**EXERCISE MATERIALS:**
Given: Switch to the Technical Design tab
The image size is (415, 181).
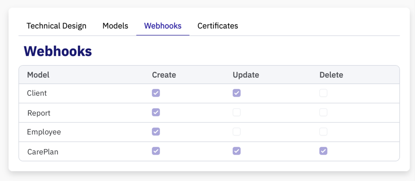Looking at the screenshot, I should 56,26.
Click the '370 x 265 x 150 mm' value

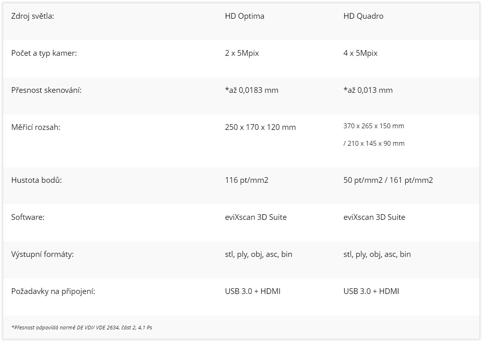[x=374, y=126]
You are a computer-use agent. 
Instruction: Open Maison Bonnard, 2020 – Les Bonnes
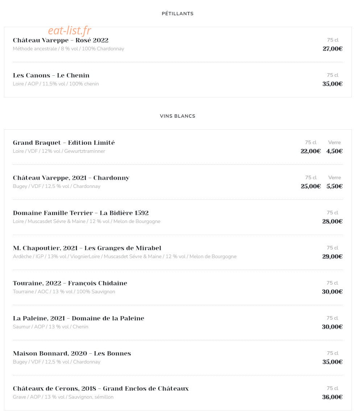pos(72,353)
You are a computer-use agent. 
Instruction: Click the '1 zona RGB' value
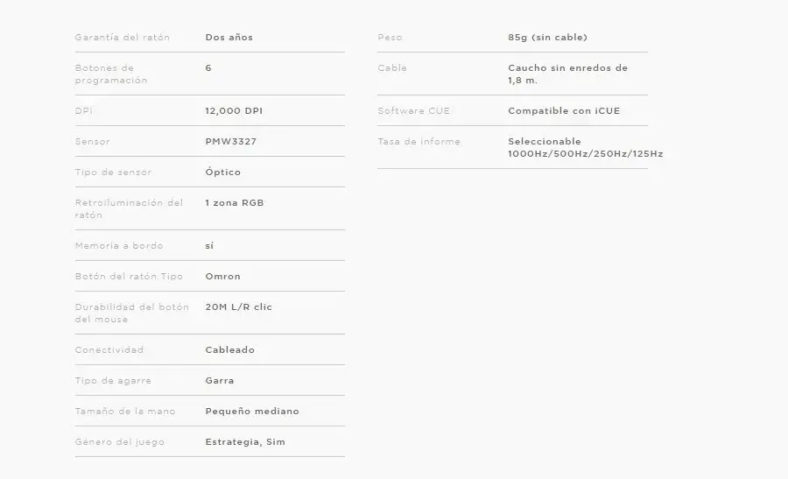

**TASK REQUIREMENTS:**
The answer consists of the records repeated exactly, without any images.

**SOLUTION FOR THIS EXERCISE:**
Given: Switch to the Technical Design tab
The image size is (415, 181).
Looking at the screenshot, I should 56,26.
Click the '370 x 265 x 150 mm' value

[x=374, y=126]
You are a computer-use agent. 
Instruction: Open Maison Bonnard, 2020 – Les Bonnes
pos(72,353)
You are a computer-use agent. 
Instruction: Click the '1 zona RGB' value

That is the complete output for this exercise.